“ユース教授”のサッカージャーナルBACK NUMBER
青森山田は毎試合バス移動10時間。
プレミアイースト優勝はハングリー故?
text by
安藤隆人Takahito Ando
photograph byTakahito Ando
posted2016/12/12 16:00
昨季は勝ち点1差で2位だった青森山田。今季はプレミア制覇と選手権制覇の2冠を目指す!
「環境が良くなれば弱くなってしまうかも」
「過去に一度、新幹線移動をしたら、乗り換えも多くて、かつ荷物が多くて逆に選手達が疲弊してしまった。だったらバスでゆっくり行こうと。お金もかからないからね。確かに長時間移動ばかりだけど、これを『大変』と言ってしまっては元も子もなくなってしまうので……。バスでの移動を楽しむというか、選手達もいかに有意義に過ごすかということに意識をおいてやってくれているので問題はそれほどありません。
それにこうやって苦労をすることで、精神的にも強くなるし、サッカーに対する意識、試合への意識も上がると思うんです。こんな経験、高校時代しか出来ませんから。逆に環境が良くなればウチは弱くなってしまうかもしれません。青森という土地で鍛えられていると思いますよ」
チームを全国トップレベルの強豪校に仕立てた黒田剛監督は、この環境だからこそ選手達は鍛えられると、ポジティブに受け止めている。
それは選手達も同じで、「僕らは運転をしていないし、乗っているだけ。大変な想いをして運転をしてくれているコーチの人たちに感謝していますし、だからこそ試合で中途半端なプレーは出来ないと思っています」
キャプテンのMF住永翔は、そんな殊勝なことまで口にしていた。
最終戦。首位で強敵を迎えることとなった青森山田。
抱えるハンディを苦にもせず、逆にモチベーションに変えていった彼らは、過去最高の移動距離を要した今季のプレミアリーグ・イーストにおいて、シーズンを通して安定した力を発揮。首位に立った状態で最終節を迎えていた。

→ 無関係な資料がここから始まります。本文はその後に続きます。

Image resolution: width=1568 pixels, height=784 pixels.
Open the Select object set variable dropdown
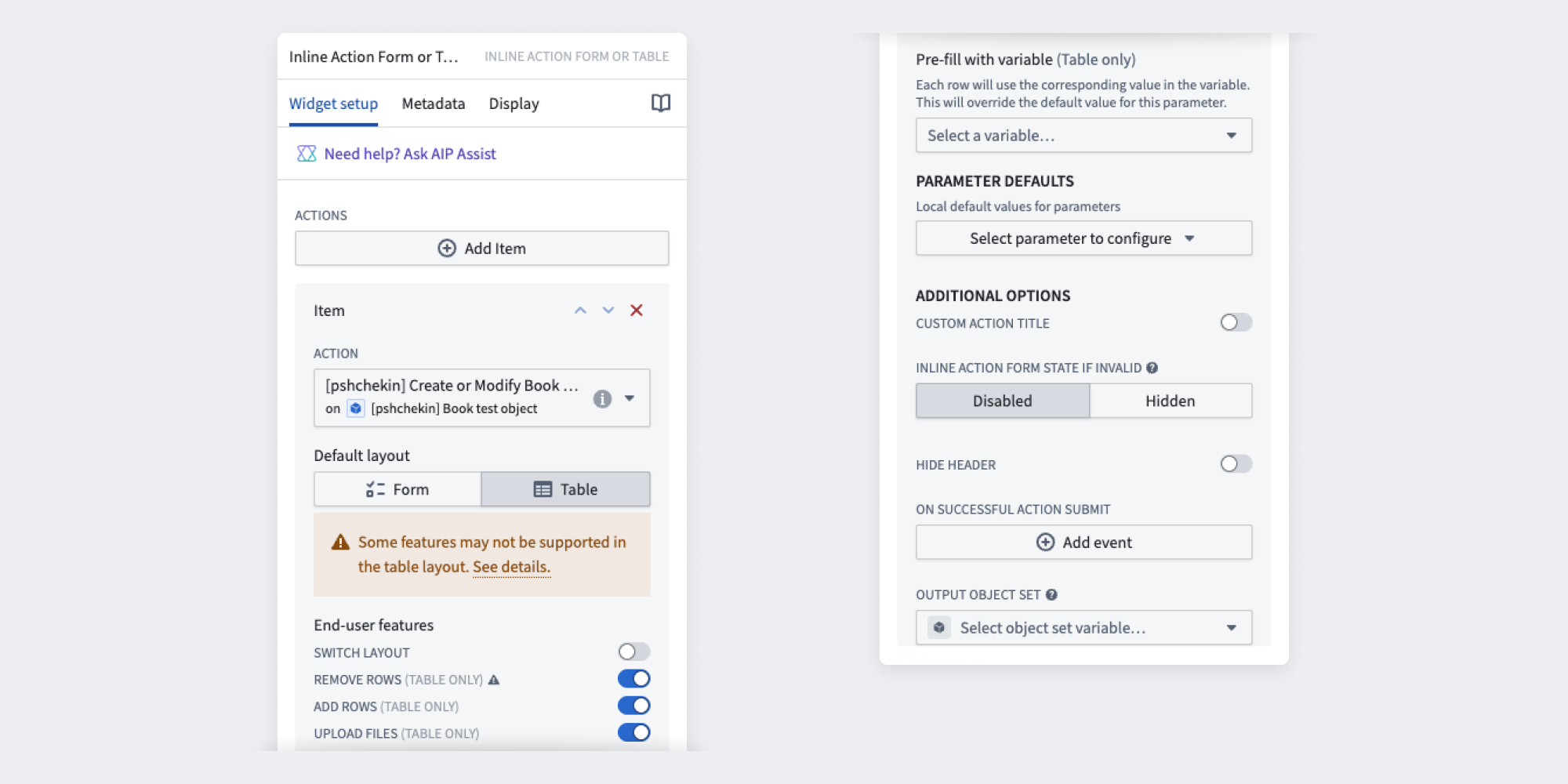pyautogui.click(x=1083, y=627)
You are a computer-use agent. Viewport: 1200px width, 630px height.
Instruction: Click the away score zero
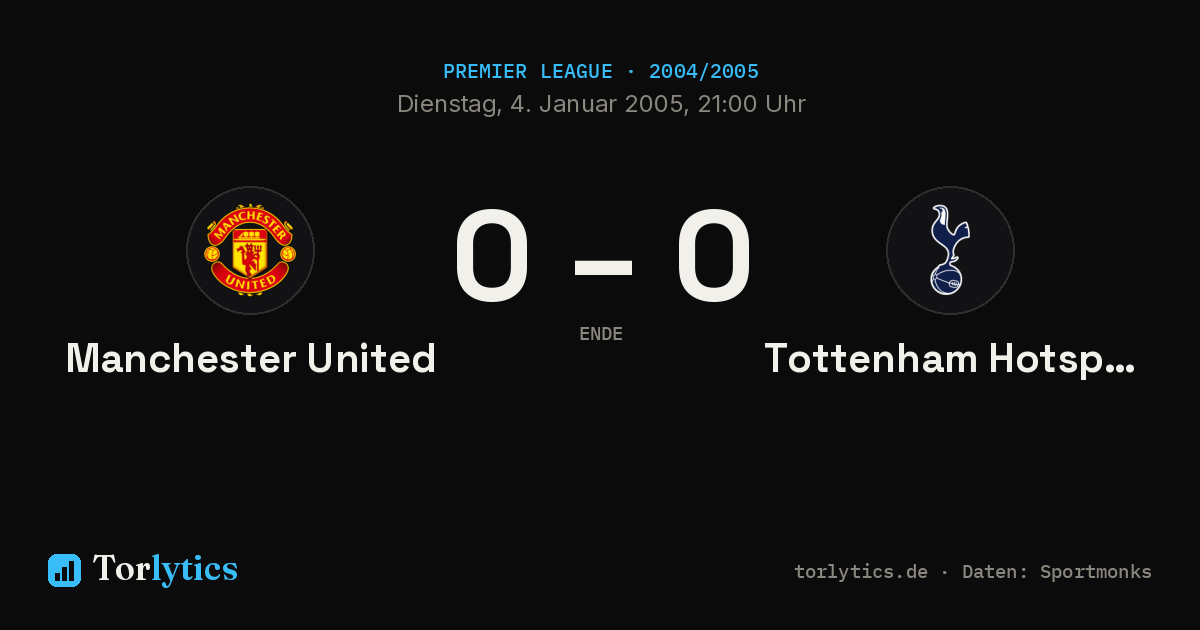tap(714, 256)
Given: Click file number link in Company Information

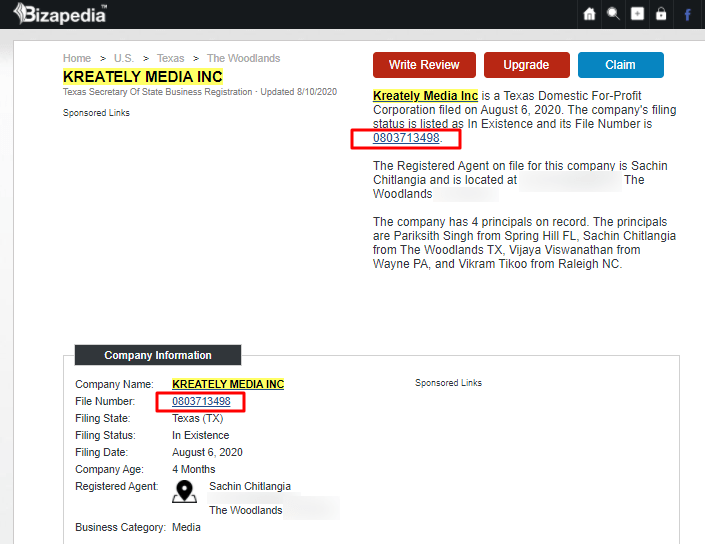Looking at the screenshot, I should [201, 401].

FC東京U-18とのリーグ最終戦は、チームにとってまさに一大決戦となった。
第17節を終了しての順位は、
1位・青森山田:勝ち点33 得失点差+13
2位・FC東京U-18:勝ち点32 得失点差+22
3位・大宮アルディージャユース:勝ち点31 得失点差+6
3位の大宮は、青森山田とFC東京の試合が引き分けで、かつ自分達が横浜F・マリノスユースに7点差以上をつけて勝たなければ優勝の目がない。
一方、青森山田は最終戦で引き分け以上であれば、ほぼ優勝が決まる。だが、敗れればFC東京U-18に逆転優勝を許すという状況となっていた。